**Exercise details**
After locating the line with "This screenshot has height=474, width=564." in the data that follows, return it and every later line exactly, up to and including the line with "Viewport: 309px width, 213px height.".

═════ Input ═════

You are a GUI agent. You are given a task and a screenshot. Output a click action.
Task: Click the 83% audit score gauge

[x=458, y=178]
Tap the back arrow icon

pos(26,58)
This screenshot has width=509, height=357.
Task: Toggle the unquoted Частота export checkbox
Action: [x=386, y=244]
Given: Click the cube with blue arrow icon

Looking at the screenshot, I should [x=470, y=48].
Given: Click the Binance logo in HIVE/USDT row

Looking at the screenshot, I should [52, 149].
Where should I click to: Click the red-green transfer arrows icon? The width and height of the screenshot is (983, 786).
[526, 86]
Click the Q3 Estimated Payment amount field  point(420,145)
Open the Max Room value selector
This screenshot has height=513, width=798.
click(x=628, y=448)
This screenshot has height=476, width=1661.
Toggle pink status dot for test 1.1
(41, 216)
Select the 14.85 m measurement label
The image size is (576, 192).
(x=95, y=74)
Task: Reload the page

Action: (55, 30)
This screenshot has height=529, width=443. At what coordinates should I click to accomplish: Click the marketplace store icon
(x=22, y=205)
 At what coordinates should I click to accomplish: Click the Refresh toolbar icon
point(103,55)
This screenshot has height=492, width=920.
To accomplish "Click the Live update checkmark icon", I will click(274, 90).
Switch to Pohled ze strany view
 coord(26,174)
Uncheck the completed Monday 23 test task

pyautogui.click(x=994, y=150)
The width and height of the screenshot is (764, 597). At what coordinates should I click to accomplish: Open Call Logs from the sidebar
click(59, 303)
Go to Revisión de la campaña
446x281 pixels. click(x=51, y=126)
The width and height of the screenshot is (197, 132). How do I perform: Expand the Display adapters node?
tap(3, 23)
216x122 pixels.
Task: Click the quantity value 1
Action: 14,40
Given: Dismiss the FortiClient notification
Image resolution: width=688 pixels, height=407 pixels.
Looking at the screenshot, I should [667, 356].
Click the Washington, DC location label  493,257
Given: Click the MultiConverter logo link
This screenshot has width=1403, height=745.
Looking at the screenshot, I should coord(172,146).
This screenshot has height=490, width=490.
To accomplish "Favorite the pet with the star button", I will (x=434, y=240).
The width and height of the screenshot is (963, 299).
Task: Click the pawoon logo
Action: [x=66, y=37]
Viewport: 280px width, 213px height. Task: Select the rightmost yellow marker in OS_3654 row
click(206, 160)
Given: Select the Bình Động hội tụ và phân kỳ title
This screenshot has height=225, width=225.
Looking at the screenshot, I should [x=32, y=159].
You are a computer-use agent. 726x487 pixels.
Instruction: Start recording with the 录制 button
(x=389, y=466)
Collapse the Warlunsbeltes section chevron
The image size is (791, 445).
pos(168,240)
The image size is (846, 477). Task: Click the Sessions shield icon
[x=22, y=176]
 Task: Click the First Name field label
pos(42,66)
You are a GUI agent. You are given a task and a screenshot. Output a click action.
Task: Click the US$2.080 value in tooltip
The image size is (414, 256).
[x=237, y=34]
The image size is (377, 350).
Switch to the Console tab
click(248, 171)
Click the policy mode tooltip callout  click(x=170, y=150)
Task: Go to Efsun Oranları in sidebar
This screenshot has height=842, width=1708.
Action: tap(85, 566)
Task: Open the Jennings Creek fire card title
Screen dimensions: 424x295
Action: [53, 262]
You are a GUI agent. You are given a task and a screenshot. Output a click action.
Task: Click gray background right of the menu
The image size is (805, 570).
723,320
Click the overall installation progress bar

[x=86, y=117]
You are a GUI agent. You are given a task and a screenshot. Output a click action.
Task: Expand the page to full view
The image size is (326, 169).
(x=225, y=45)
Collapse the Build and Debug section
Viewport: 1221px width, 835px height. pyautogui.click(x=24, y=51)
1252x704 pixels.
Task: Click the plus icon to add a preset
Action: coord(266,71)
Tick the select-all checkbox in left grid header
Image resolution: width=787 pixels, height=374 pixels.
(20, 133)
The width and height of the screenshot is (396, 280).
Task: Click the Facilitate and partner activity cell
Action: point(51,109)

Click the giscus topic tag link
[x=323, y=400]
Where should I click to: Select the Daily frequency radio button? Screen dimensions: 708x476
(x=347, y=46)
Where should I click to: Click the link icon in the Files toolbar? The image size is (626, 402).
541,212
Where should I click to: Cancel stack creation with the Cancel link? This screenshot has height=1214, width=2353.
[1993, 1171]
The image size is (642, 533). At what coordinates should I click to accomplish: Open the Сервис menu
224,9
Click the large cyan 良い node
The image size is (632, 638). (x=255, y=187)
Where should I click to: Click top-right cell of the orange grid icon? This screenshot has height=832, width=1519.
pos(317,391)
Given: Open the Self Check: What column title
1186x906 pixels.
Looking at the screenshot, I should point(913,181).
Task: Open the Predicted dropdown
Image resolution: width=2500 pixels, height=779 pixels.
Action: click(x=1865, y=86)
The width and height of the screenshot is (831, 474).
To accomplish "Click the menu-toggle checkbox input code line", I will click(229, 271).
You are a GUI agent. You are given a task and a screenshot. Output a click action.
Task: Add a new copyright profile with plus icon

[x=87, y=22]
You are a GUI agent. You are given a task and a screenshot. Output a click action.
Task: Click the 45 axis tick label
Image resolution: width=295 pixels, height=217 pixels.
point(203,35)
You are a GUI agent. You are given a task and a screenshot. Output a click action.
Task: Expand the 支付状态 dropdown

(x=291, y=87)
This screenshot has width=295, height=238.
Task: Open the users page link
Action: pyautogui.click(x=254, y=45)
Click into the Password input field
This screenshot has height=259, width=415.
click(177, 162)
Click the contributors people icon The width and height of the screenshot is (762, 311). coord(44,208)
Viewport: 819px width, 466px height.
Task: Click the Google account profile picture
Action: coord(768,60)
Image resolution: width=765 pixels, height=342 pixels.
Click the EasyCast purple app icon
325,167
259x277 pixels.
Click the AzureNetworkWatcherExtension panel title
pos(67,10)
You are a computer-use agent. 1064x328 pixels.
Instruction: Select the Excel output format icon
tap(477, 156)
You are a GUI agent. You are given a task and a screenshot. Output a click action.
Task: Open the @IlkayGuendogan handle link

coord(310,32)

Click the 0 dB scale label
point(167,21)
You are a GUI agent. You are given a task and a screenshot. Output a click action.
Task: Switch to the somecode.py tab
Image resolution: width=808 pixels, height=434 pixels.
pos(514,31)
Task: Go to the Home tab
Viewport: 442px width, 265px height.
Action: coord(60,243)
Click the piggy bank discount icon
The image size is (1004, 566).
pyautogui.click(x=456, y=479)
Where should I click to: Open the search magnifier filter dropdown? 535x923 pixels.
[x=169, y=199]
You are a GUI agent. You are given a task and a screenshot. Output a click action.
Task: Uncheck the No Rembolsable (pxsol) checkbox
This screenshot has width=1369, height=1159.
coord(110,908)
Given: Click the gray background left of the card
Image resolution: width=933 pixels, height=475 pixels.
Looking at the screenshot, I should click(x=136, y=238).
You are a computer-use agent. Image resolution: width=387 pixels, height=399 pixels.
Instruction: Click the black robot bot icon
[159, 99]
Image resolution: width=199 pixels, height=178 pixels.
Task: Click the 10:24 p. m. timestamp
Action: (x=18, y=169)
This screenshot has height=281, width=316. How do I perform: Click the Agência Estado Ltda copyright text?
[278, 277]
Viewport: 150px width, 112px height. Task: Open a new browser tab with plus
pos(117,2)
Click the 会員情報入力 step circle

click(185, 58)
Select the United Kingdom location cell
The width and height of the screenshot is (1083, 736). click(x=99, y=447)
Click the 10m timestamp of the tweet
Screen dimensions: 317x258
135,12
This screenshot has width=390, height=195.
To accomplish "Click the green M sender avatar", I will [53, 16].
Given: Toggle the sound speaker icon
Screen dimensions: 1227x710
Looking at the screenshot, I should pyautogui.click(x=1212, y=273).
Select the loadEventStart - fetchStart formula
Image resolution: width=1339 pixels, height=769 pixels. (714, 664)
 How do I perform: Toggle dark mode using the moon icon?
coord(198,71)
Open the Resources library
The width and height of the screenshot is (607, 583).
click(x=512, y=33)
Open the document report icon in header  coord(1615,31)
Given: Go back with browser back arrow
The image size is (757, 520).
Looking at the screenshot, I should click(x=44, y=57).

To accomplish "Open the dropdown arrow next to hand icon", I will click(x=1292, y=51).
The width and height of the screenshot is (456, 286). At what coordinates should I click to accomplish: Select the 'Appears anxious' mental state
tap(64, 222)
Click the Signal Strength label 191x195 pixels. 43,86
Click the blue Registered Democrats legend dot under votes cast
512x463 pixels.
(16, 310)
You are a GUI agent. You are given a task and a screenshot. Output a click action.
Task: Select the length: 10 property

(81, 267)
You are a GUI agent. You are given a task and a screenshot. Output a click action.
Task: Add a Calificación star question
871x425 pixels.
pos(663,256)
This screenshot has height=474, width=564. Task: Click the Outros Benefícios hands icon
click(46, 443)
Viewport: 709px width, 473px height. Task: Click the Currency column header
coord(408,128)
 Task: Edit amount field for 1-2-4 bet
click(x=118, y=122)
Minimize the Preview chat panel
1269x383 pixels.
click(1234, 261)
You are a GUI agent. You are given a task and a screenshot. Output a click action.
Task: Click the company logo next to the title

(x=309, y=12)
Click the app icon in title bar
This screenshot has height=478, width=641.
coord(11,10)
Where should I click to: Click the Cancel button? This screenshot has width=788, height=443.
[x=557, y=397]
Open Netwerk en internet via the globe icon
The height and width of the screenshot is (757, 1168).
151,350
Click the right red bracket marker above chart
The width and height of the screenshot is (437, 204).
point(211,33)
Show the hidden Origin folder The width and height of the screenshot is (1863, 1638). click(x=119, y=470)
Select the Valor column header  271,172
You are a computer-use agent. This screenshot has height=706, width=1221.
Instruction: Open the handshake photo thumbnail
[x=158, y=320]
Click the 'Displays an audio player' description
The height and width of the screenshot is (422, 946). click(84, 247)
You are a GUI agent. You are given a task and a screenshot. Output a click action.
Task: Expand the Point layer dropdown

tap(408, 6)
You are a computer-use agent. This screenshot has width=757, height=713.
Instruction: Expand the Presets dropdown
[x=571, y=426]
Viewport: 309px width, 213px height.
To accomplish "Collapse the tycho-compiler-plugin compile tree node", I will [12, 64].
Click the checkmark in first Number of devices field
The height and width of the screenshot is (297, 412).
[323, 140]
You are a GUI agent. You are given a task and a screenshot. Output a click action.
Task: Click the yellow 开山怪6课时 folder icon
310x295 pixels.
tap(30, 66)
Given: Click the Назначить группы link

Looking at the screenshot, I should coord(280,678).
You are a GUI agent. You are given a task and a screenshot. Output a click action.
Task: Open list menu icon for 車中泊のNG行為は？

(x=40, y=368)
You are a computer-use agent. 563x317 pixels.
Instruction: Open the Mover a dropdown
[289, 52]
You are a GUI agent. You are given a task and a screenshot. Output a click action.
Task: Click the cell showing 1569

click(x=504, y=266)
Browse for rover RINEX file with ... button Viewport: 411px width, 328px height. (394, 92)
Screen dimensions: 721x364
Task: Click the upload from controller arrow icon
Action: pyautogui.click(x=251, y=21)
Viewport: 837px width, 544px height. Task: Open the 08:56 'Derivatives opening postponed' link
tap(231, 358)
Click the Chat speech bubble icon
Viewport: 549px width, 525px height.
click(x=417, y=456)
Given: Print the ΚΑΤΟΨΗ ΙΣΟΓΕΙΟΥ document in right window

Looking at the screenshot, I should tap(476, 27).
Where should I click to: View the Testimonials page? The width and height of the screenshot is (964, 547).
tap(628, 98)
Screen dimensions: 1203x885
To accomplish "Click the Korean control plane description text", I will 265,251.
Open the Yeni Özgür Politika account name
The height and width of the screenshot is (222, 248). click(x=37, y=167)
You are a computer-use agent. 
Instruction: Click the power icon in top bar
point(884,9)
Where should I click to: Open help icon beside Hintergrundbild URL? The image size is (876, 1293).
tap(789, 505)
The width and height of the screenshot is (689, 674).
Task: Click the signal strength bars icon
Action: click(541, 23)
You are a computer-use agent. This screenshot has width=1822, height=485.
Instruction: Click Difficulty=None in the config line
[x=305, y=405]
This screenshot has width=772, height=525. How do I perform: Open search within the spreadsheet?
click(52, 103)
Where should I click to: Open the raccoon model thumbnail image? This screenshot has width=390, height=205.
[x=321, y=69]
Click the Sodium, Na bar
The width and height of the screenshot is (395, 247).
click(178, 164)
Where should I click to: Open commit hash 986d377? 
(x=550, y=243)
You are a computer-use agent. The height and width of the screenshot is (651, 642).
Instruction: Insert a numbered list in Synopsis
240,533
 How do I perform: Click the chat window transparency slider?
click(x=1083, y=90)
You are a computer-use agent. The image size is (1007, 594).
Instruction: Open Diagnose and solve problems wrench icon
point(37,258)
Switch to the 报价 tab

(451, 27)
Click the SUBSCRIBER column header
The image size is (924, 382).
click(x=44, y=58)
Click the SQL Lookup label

═════

**Result of the task**
This screenshot has height=474, width=564. Task: Click the Outros Benefícios hands icon
click(46, 443)
Viewport: 709px width, 473px height. Task: Click the Currency column header
coord(408,128)
 Task: Edit amount field for 1-2-4 bet
click(x=118, y=122)
Minimize the Preview chat panel
1269x383 pixels.
click(1234, 261)
You are a GUI agent. You are given a task and a screenshot. Output a click action.
Task: Click the company logo next to the title

(x=309, y=12)
Click the app icon in title bar
This screenshot has height=478, width=641.
coord(11,10)
Where should I click to: Click the Cancel button? This screenshot has width=788, height=443.
[x=557, y=397]
Open Netwerk en internet via the globe icon
The height and width of the screenshot is (757, 1168).
151,350
Click the right red bracket marker above chart
The width and height of the screenshot is (437, 204).
point(211,33)
Show the hidden Origin folder The width and height of the screenshot is (1863, 1638). click(x=119, y=470)
Select the Valor column header  271,172
You are a computer-use agent. This screenshot has height=706, width=1221.
Instruction: Open the handshake photo thumbnail
[x=158, y=320]
Click the 'Displays an audio player' description
The height and width of the screenshot is (422, 946). click(84, 247)
You are a GUI agent. You are given a task and a screenshot. Output a click action.
Task: Expand the Point layer dropdown

tap(408, 6)
You are a computer-use agent. This screenshot has width=757, height=713.
Instruction: Expand the Presets dropdown
[x=571, y=426]
Viewport: 309px width, 213px height.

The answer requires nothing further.